On Fri, Dec 26, 2003 at 08:01:57PM -0800, Linus Torvalds wrote:
> 
> 
> On Sat, 27 Dec 2003, Andrea Arcangeli wrote:
> > 
> > well, at least on the alpha the above mode = 1 is reproducibly a lot
> > better (we're talking about a wall time 2/3 times shorter IIRC) than
> > random placement.
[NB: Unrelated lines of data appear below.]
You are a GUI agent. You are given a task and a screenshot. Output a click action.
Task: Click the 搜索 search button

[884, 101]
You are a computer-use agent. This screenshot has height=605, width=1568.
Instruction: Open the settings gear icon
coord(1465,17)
The l2 is huge and one way cache associative,
> 
> What kind of strange and misguided hw engineer did that?

;)

> I can understand a one-way L1, simply to keep the cycle time low, but 
> what's the point of a one-way L2? Braindead external cache controller?
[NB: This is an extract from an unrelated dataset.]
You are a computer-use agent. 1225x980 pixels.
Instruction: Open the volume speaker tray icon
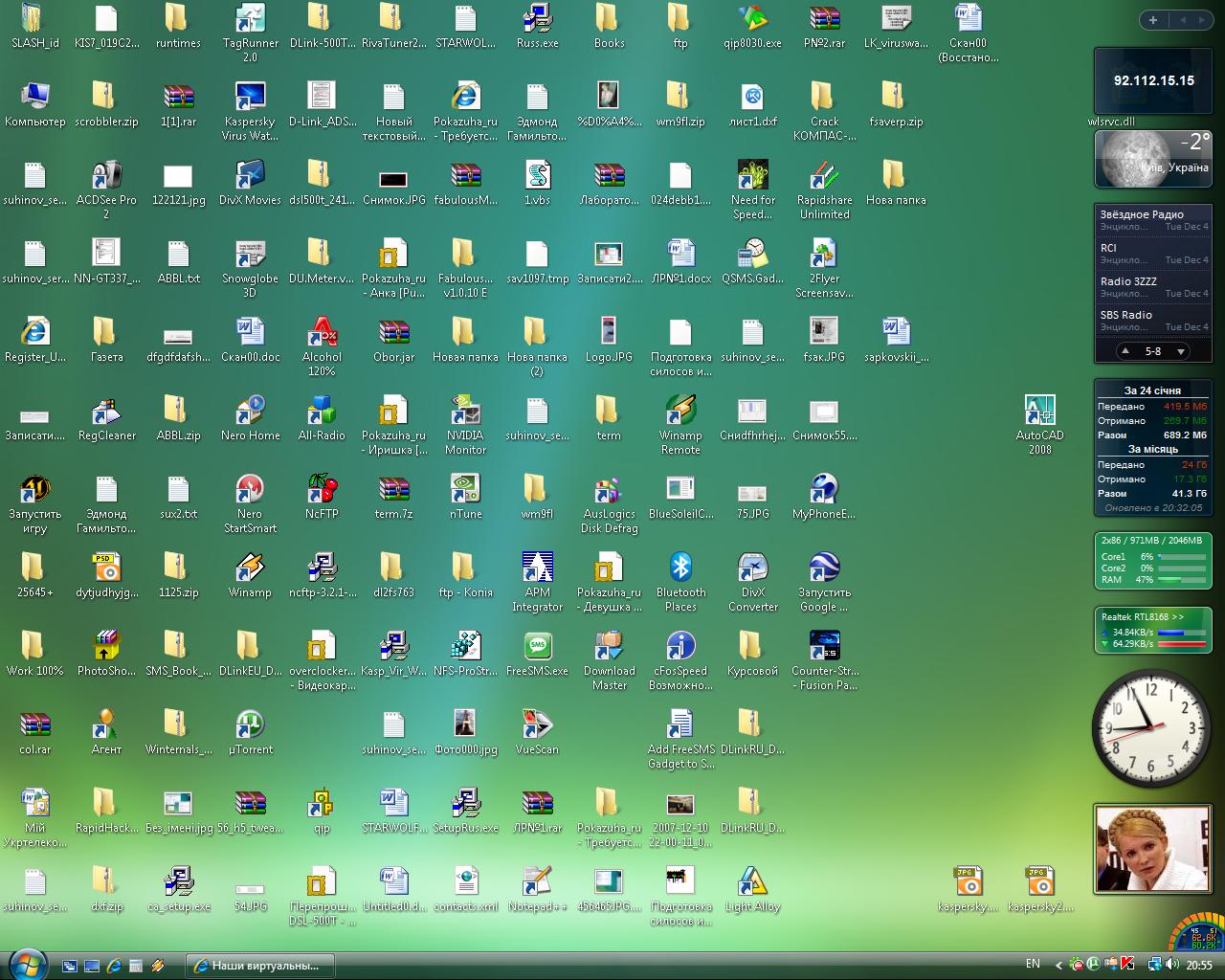pyautogui.click(x=1170, y=965)
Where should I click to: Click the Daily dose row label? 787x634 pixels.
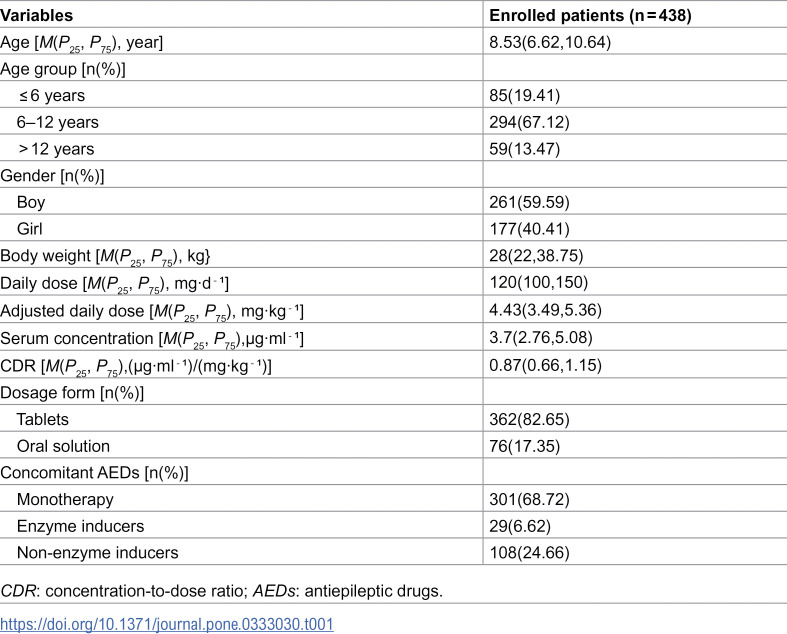[x=114, y=283]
dunno, though if you implement the cache coloring with that algorithm I
it run fast compared to other archs. No idea how much hardware gain one
can get with an huge one way set associative cache (with some help from
the OS to ensure it's all used and not trashed) if compared to a (tiny)
16-way associative cache.

> 
> > The current patch is for 2.2 with an horrible API (it uses a kernel
> > module to set those params instead of a sysctl, despite all the real
> > code is linked into the kernel), while developing it I only focused on
> > the algorithms and the final behaviour in production. the engine to ask
> > the allocator a page of the right color works O(1) with the number of
> > free pages and it's from Jason.
> 
> Does it keep fragmentation down?
> 
> That's the problem that Davem had in one of his cache-coloring patches: it
> worked well enough if you had lots of memory, but it _totally_ broke down
> when memory was low. You couldn't allocate higher-order pages at all after
> a while because of the fragmented memory.

what can happen is that you've a leaf at order 0 but you don't take it
and you split some order 1-MAX_ORDER page instead to get an order 0 of the
right color (same can happen with order 1 vs order 2-MAX_ORDER). So yes,
it can fragment the memory more quickly, but the very same fragment
patterns can happen w/o page coloring, it's just quicker to get into a
fragmented state.

However it defragments down perfectly if two contigous order 0 pages are
free, no difference in such case, it's just that you may end with more
non mergeable order 0 pages more quickly, but it's all quite random and
I never heard problems about that. The kernel must free cache and
possibly swap too if it fails order > 0 allocations anyways, or the
order 1 could not succeed. the swapping/cache-shrinking basically
relocates the right colored pages into non right colored pages until the
defragmentation happened.

it should be simple to add a very weak mode (the opposite of the strict
mode) that forbids the color aware allocator to split an high order page
if there's at least one page already available of the right order. That
would provide an even lesser guarantee of right coloring though. that
could be the same as non coloring at all in practice, that's why I
probably not even considered it till today. It's probably simpler to
disable it via sysctl than to implement this "weak" mode.